The input:
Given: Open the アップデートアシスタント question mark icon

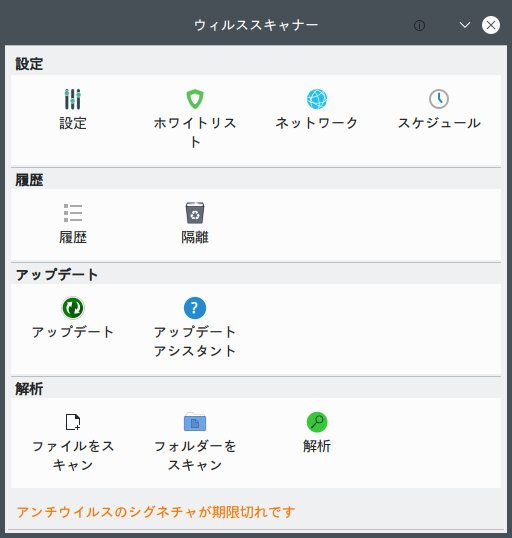Looking at the screenshot, I should tap(195, 308).
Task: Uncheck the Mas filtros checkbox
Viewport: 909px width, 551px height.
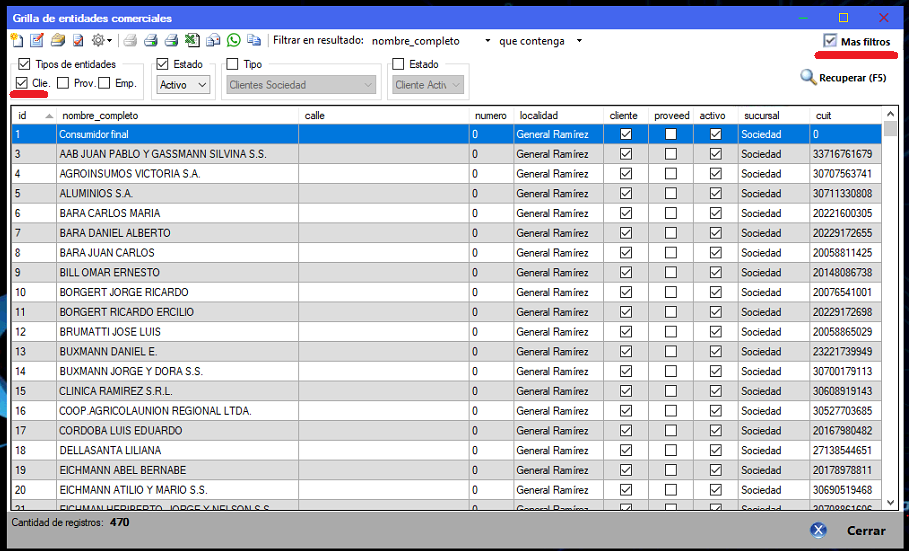Action: pyautogui.click(x=830, y=41)
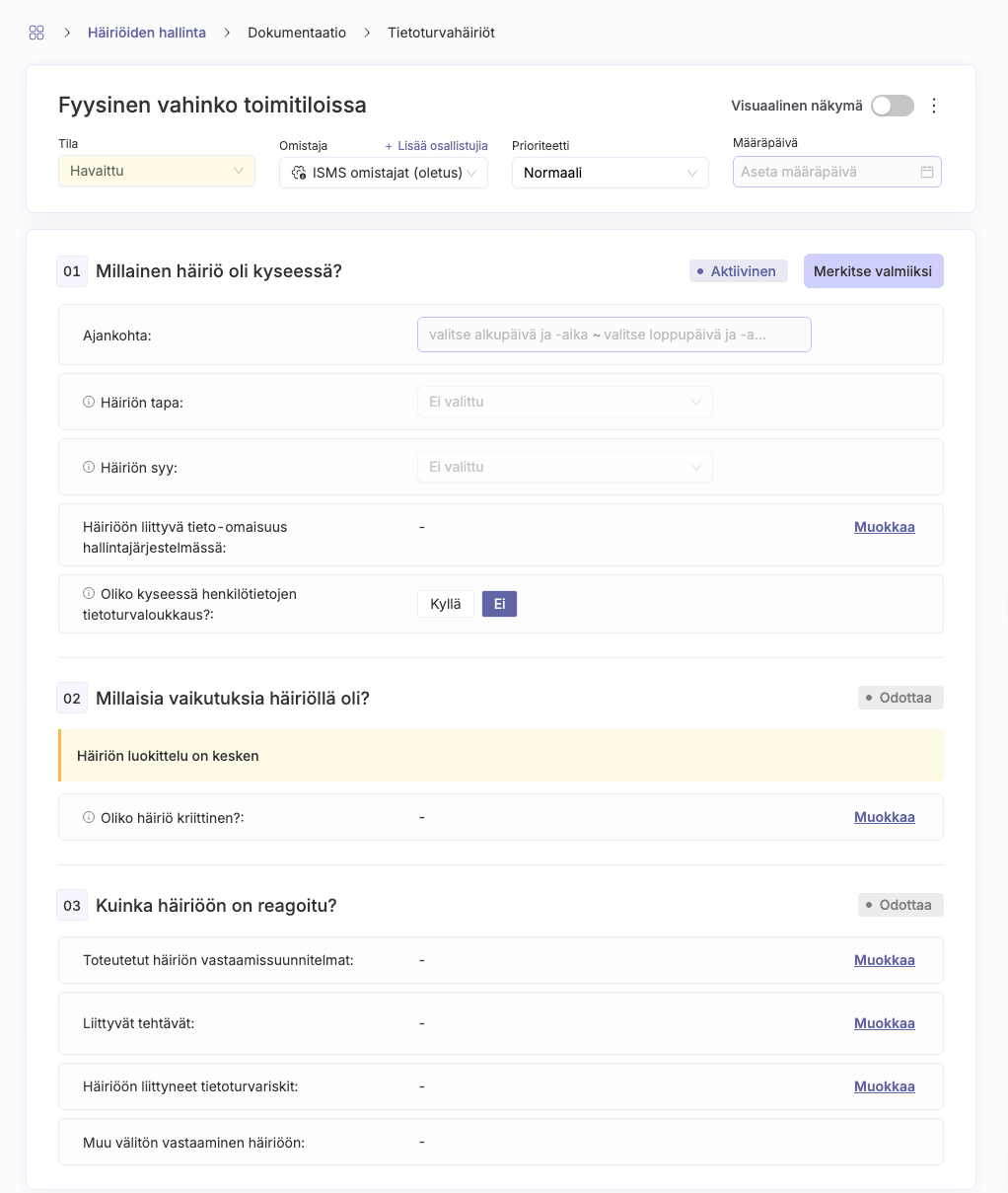
Task: Open the Dokumentaatio breadcrumb item
Action: [297, 33]
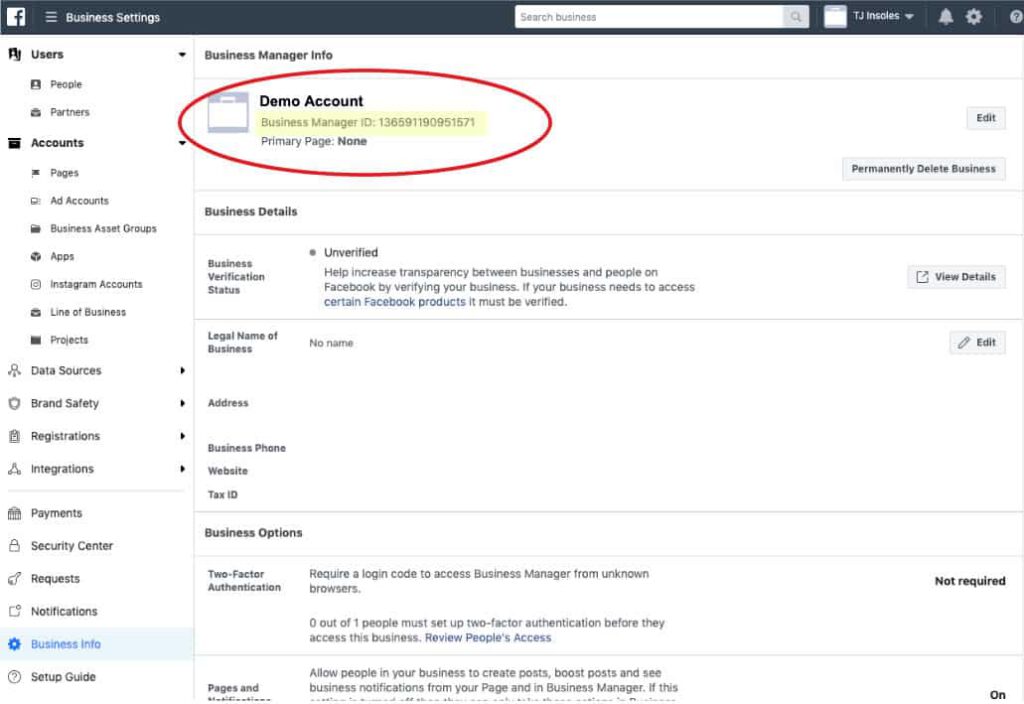Open the Review People's Access link
The image size is (1024, 704).
[x=488, y=637]
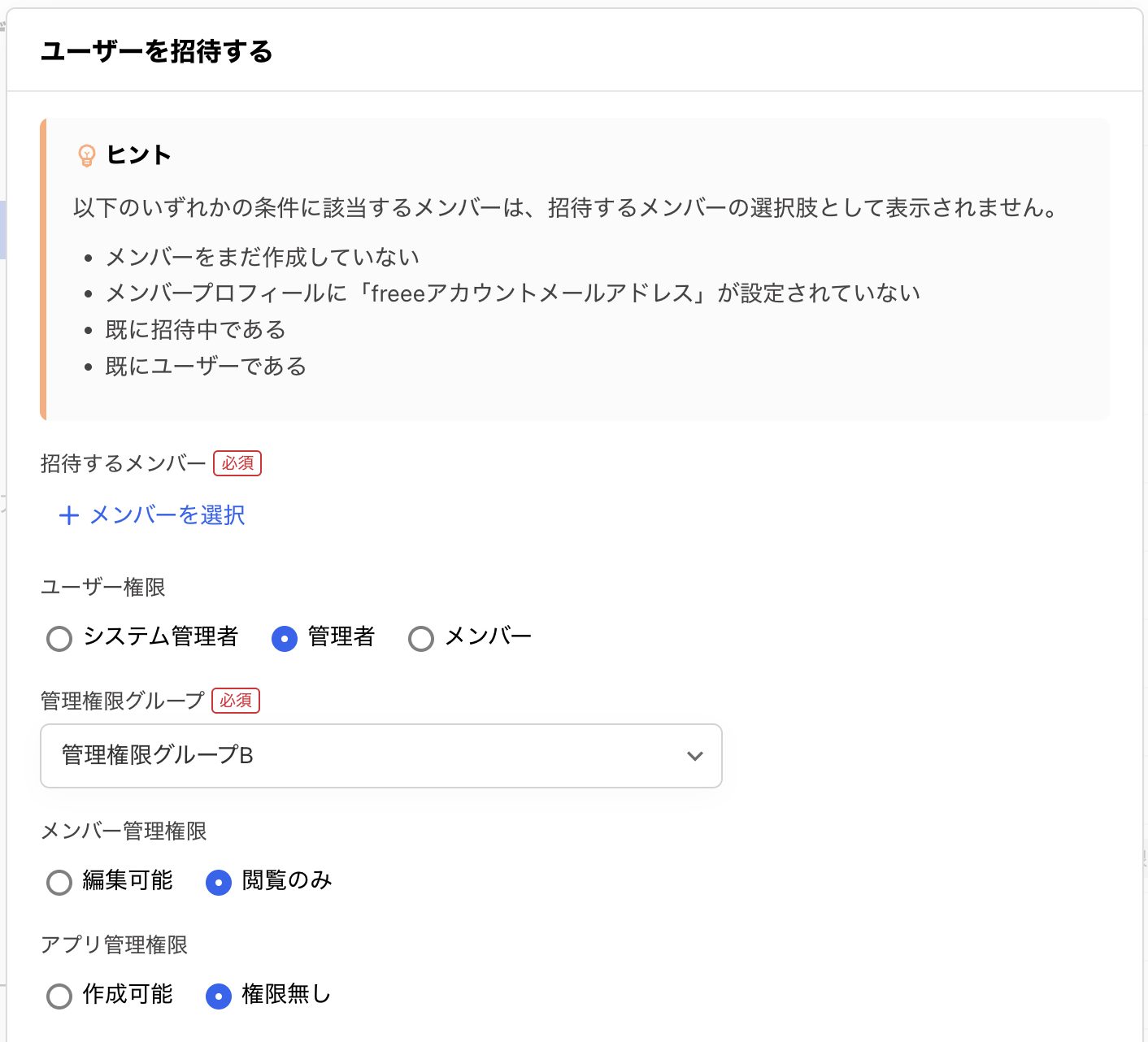Screen dimensions: 1148x1042
Task: Open the メンバーを選択 link
Action: click(x=167, y=515)
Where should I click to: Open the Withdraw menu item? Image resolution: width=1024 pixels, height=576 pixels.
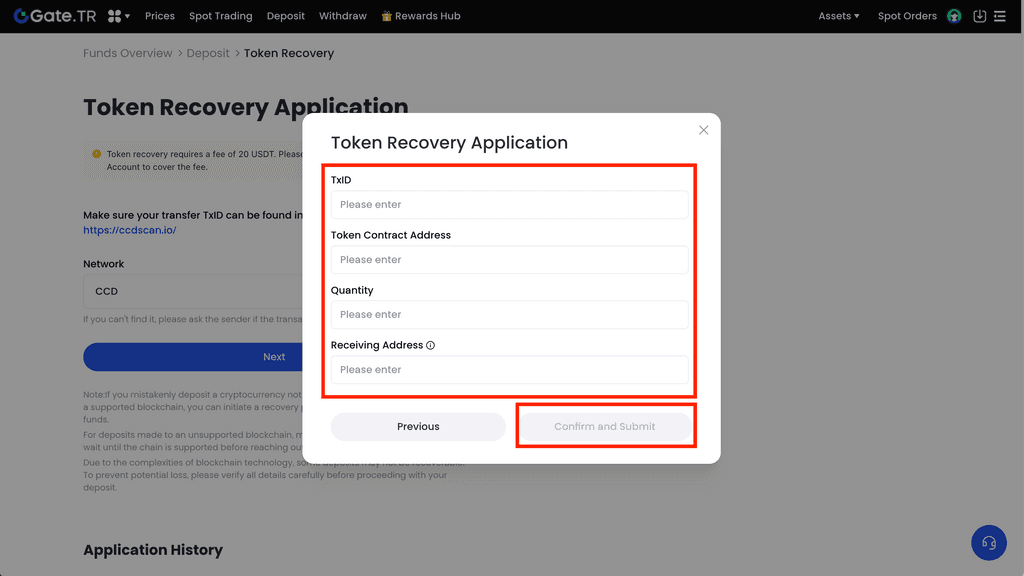[342, 16]
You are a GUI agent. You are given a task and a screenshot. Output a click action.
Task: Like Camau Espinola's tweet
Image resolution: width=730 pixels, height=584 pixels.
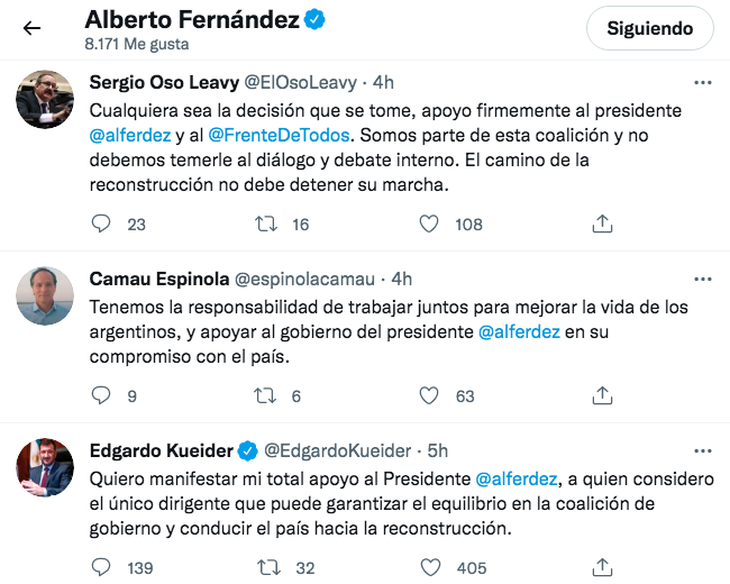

Activity:
Reproduce the listing word for word and omit its pictures.

Exercise output:
Given: Open the アップデートアシスタント question mark icon

Looking at the screenshot, I should tap(195, 308).
Task: Uncheck the Mas filtros checkbox
Viewport: 909px width, 551px height.
Action: pyautogui.click(x=830, y=41)
Task: Open the Dokumentaatio breadcrumb item
Action: [297, 33]
Open the Review People's Access link
The image size is (1024, 704).
[x=488, y=637]
Screen dimensions: 1148x1042
Task: Open the メンバーを選択 link
Action: click(x=167, y=515)
Where should I click to: Open the Withdraw menu item? Image resolution: width=1024 pixels, height=576 pixels.
[342, 16]
You are a GUI agent. You are given a task and a screenshot. Output a click action.
Task: Like Camau Espinola's tweet
Image resolution: width=730 pixels, height=584 pixels.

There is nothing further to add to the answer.